Requirement
Output only the lines of the entries that follow, starting at the one with "Life at CSU (70, 15)" and running down to the one with "[Nur noch 10", both included and unchanged.
-- Records provided follows --
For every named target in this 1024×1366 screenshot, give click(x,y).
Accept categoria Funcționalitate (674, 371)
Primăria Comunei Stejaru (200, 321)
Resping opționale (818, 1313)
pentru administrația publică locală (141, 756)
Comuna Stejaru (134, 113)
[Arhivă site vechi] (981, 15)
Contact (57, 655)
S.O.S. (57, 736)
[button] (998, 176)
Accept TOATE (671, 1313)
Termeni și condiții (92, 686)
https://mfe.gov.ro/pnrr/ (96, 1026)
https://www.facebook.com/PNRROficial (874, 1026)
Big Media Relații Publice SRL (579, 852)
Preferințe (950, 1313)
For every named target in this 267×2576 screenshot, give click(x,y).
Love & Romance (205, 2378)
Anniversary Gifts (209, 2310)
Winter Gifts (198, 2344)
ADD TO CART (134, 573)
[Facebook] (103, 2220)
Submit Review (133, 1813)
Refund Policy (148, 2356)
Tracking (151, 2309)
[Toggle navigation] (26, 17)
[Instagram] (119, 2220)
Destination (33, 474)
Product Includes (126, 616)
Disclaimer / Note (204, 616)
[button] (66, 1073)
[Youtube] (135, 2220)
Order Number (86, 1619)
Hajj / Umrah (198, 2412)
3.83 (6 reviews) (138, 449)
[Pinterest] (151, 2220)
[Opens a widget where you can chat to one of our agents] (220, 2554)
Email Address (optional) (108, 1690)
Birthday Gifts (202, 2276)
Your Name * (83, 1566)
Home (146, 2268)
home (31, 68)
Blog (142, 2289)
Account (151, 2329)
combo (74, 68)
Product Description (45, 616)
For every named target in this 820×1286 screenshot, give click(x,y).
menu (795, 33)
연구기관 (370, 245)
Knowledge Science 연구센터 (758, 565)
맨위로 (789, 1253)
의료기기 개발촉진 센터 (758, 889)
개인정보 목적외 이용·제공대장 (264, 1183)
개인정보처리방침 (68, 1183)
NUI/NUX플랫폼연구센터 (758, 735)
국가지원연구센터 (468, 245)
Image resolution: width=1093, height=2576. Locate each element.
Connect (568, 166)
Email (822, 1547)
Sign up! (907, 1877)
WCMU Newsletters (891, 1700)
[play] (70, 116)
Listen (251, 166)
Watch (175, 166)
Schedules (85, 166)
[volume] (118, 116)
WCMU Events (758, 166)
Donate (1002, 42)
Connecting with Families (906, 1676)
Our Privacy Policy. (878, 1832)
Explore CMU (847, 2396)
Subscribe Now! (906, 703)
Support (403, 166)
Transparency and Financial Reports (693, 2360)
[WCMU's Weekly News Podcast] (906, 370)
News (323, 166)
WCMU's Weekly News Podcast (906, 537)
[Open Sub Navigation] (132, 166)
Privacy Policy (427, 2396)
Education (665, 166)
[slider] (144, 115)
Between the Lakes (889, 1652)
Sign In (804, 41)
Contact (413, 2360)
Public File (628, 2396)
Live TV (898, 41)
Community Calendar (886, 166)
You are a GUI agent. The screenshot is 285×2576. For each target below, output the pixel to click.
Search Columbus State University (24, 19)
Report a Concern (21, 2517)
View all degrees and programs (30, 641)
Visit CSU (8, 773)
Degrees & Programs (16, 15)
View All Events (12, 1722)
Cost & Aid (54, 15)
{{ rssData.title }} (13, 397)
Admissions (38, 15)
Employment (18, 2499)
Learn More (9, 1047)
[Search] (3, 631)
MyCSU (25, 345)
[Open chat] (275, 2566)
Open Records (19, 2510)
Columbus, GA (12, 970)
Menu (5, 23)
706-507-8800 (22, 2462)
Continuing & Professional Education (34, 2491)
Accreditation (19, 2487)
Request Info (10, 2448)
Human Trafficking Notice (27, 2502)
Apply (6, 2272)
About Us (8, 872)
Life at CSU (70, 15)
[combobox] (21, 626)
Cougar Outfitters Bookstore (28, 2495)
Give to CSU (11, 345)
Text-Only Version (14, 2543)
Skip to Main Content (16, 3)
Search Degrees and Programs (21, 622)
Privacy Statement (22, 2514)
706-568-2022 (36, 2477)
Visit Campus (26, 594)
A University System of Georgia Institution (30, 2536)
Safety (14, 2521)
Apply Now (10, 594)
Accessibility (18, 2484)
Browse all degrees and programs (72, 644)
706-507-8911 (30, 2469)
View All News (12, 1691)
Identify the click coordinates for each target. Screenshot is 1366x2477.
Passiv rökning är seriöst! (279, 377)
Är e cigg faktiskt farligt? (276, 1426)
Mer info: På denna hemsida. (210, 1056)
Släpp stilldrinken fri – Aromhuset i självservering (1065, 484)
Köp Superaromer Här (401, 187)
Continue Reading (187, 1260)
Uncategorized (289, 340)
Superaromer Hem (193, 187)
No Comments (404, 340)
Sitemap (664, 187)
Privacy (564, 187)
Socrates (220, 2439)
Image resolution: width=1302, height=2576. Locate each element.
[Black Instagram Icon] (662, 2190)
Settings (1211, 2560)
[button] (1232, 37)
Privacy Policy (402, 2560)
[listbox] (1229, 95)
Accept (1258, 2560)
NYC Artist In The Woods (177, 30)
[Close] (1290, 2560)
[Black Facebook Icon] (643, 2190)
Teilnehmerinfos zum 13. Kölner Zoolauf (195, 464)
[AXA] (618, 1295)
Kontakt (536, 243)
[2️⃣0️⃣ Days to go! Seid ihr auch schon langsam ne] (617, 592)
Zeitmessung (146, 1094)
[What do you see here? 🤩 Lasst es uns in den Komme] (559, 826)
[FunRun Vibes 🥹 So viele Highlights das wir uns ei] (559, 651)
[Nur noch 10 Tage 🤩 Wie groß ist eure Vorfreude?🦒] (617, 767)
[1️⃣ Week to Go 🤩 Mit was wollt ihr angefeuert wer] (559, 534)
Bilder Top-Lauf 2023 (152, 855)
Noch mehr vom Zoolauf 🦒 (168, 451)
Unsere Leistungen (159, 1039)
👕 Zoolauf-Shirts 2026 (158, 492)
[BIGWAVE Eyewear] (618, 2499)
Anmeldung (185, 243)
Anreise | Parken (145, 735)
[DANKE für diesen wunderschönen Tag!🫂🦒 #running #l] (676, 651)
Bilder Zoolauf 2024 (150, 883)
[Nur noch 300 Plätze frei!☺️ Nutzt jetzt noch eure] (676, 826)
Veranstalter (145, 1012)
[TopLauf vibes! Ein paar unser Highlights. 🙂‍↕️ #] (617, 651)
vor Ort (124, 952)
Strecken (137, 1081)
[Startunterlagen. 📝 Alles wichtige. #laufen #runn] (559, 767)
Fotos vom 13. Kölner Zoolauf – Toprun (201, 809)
-- Records provided concluded --
Exercise output
Life at CSU (70, 15)
[combobox] (21, 626)
Cougar Outfitters Bookstore (28, 2495)
Give to CSU (11, 345)
Text-Only Version (14, 2543)
Skip to Main Content (16, 3)
Search Degrees and Programs (21, 622)
Privacy Statement (22, 2514)
706-568-2022 (36, 2477)
Visit Campus (26, 594)
A University System of Georgia Institution (30, 2536)
Safety (14, 2521)
Apply Now (10, 594)
Accessibility (18, 2484)
Browse all degrees and programs (72, 644)
706-507-8911 (30, 2469)
View All News (12, 1691)
Identify the click coordinates for each target. Screenshot is 1366x2477.
Passiv rökning är seriöst! (279, 377)
Är e cigg faktiskt farligt? (276, 1426)
Mer info: På denna hemsida. (210, 1056)
Släpp stilldrinken fri – Aromhuset i självservering (1065, 484)
Köp Superaromer Här (401, 187)
Continue Reading (187, 1260)
Uncategorized (289, 340)
Superaromer Hem (193, 187)
No Comments (404, 340)
Sitemap (664, 187)
Privacy (564, 187)
Socrates (220, 2439)
Image resolution: width=1302, height=2576. Locate each element.
[Black Instagram Icon] (662, 2190)
Settings (1211, 2560)
[button] (1232, 37)
Privacy Policy (402, 2560)
[listbox] (1229, 95)
Accept (1258, 2560)
NYC Artist In The Woods (177, 30)
[Close] (1290, 2560)
[Black Facebook Icon] (643, 2190)
Teilnehmerinfos zum 13. Kölner Zoolauf (195, 464)
[AXA] (618, 1295)
Kontakt (536, 243)
[2️⃣0️⃣ Days to go! Seid ihr auch schon langsam ne] (617, 592)
Zeitmessung (146, 1094)
[What do you see here? 🤩 Lasst es uns in den Komme] (559, 826)
[FunRun Vibes 🥹 So viele Highlights das wir uns ei] (559, 651)
[Nur noch 10 Tage 🤩 Wie groß ist eure Vorfreude?🦒] (617, 767)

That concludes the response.